### Record extracts

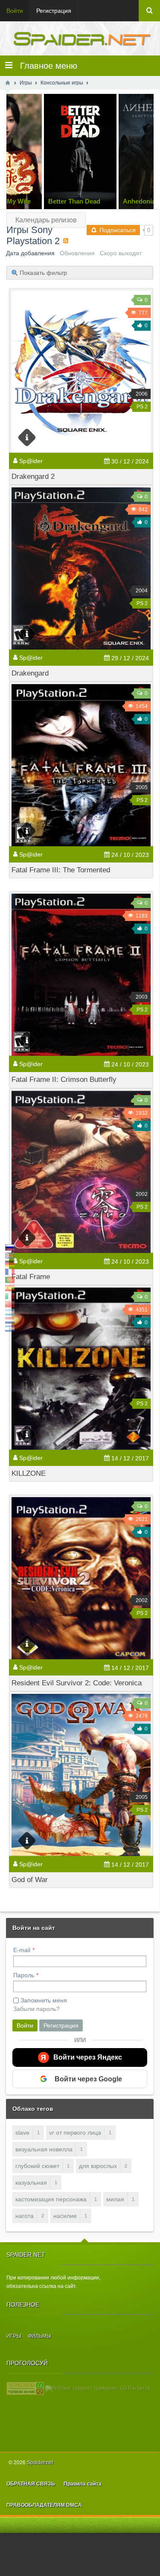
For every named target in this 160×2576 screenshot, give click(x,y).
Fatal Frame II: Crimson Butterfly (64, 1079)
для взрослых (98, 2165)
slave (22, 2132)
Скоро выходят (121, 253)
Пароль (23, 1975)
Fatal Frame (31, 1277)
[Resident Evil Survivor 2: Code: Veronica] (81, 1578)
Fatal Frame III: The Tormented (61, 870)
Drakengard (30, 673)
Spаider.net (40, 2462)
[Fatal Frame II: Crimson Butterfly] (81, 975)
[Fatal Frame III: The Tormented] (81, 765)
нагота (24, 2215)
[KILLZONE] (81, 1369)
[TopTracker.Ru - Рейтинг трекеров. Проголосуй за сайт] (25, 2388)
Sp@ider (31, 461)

######

* **Exercise**: Tally the lines of the listing that contain "Butterfly" and give the tally alone.

* **Response**: 2